→ Document passage
=-=-=

British General Election: How the two main contenders fare

With only three weeks to go until the May 7 general election, opinion polls in Britain have indicated the race is likely to be one of the country's closest since the 1970s.

Neither the centre-Right Conservatives nor centre-Left Labour - two main parties that have always led Britain - are forecast to win an outright majority, raising the prospect of another coalition or minority government.

Nevertheless, their candidates Prime Minister David Cameron and Labour leader Ed Miliband are hard at work on the campaign trail. Here's a look at the two key figures and how they stack up in the race and against each other:


Prime Minister David Cameron, 48, was elected in 2010 after 13 years of Labour government and is now seeking a second term in office.


Mr Cameron is married to British businesswoman Samantha, 43. The couple live in London and have three children. Their eldest son Ivan, who suffered from cerebral palsy and severe epilepsy, died at age six in February 2009.

=-=-=

→ What this exercise asks
A – Answer these questions using the election article:
(i) On what date is the general election held?
(ii) How old is David Cameron?
(iii) How many children do David Cameron and his wife have?
B – List every person named in the election article.
C – Reproduce the election article word for word, starting with "British General Election: How" and going on through "or minority government.".

Records for locating described items
=-=-=

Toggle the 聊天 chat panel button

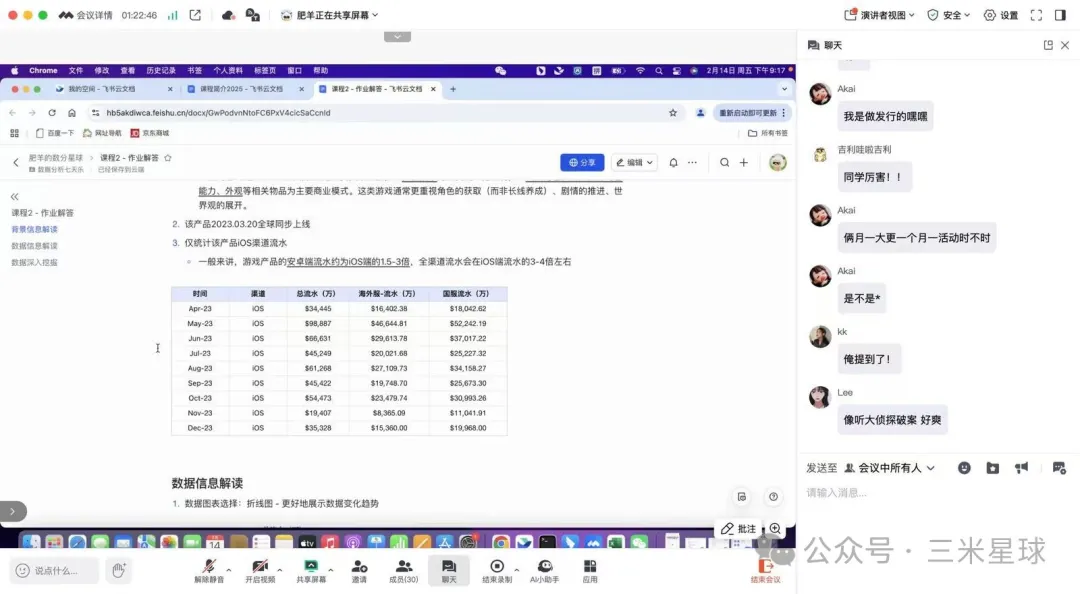[x=449, y=570]
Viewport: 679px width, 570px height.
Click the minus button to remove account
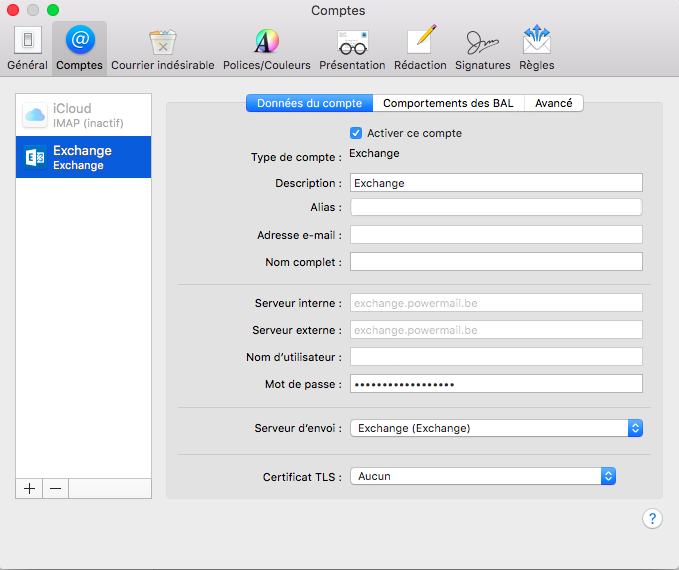55,488
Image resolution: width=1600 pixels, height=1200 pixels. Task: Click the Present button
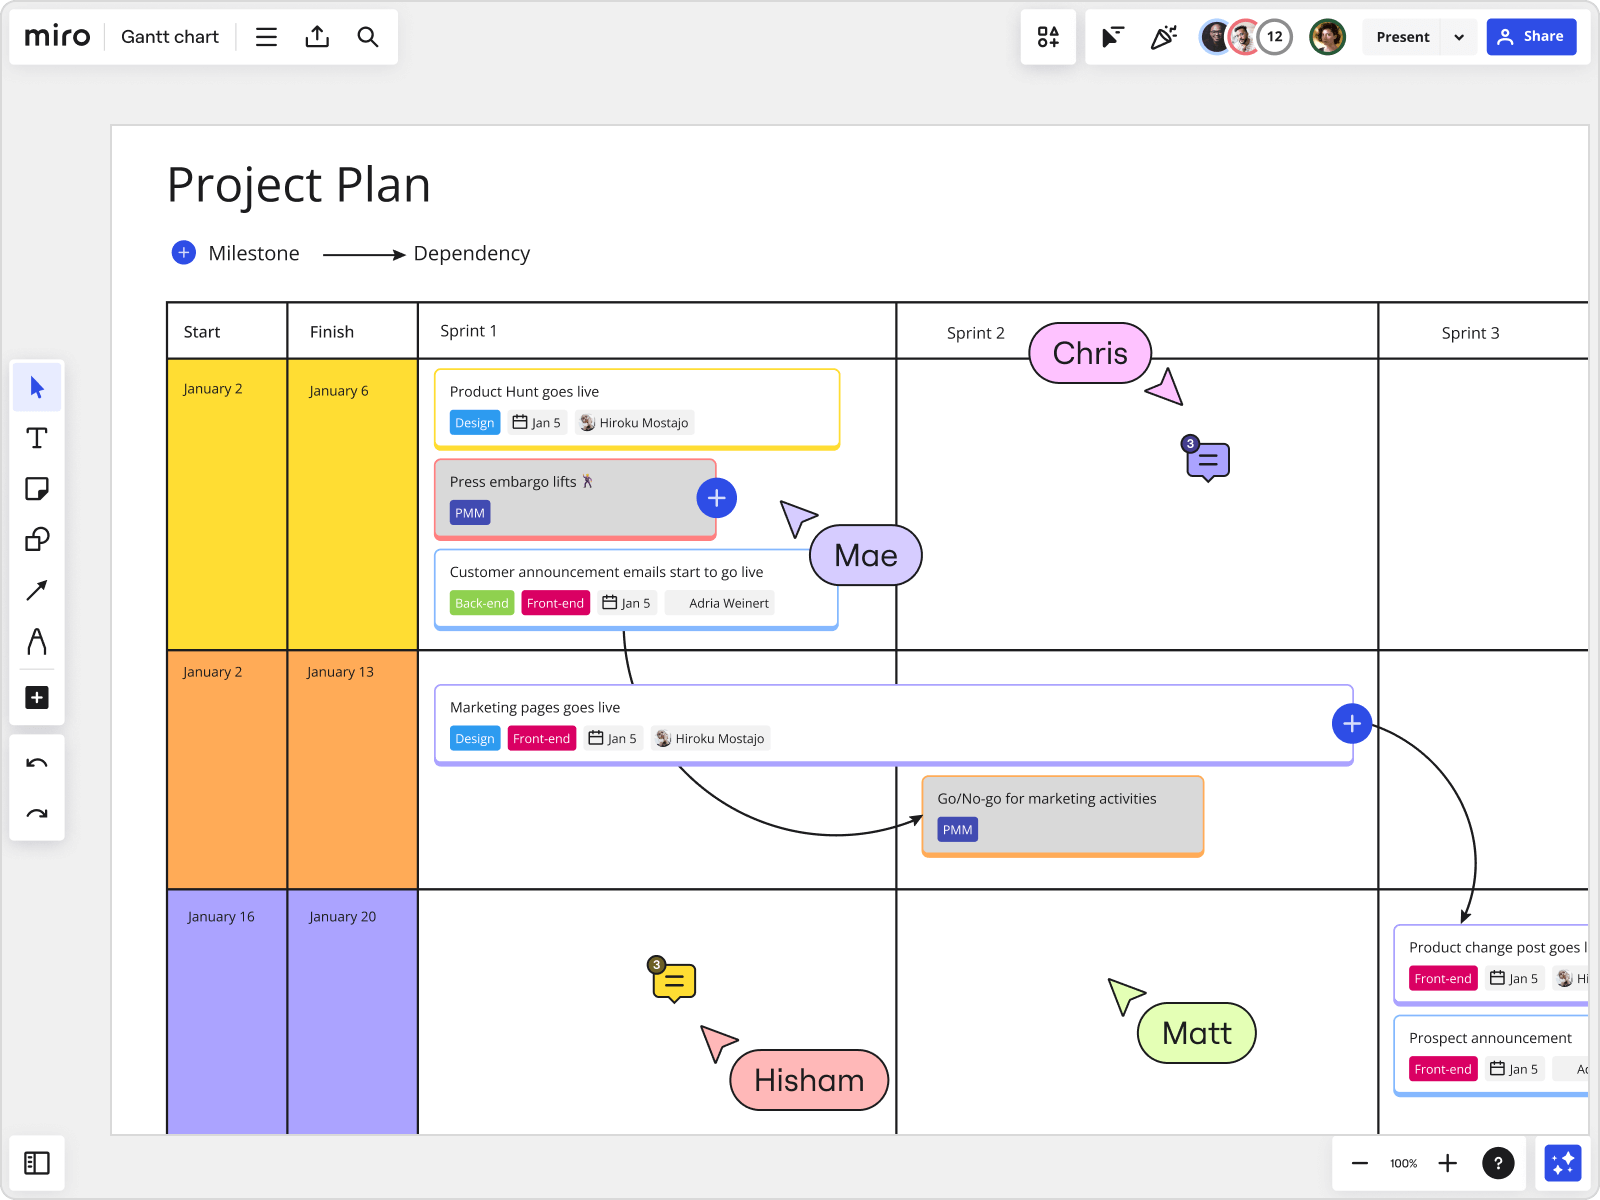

=-=-=

→ Answers to each task
A –
(i) May 7
(ii) 48
(iii) Three

B – David Cameron, Ed Miliband, Samantha, Ivan

C –
British General Election: How the two main contenders fare

With only three weeks to go until the May 7 general election, opinion polls in Britain have indicated the race is likely to be one of the country's closest since the 1970s.

Neither the centre-Right Conservatives nor centre-Left Labour - two main parties that have always led Britain - are forecast to win an outright majority, raising the prospect of another coalition or minority government.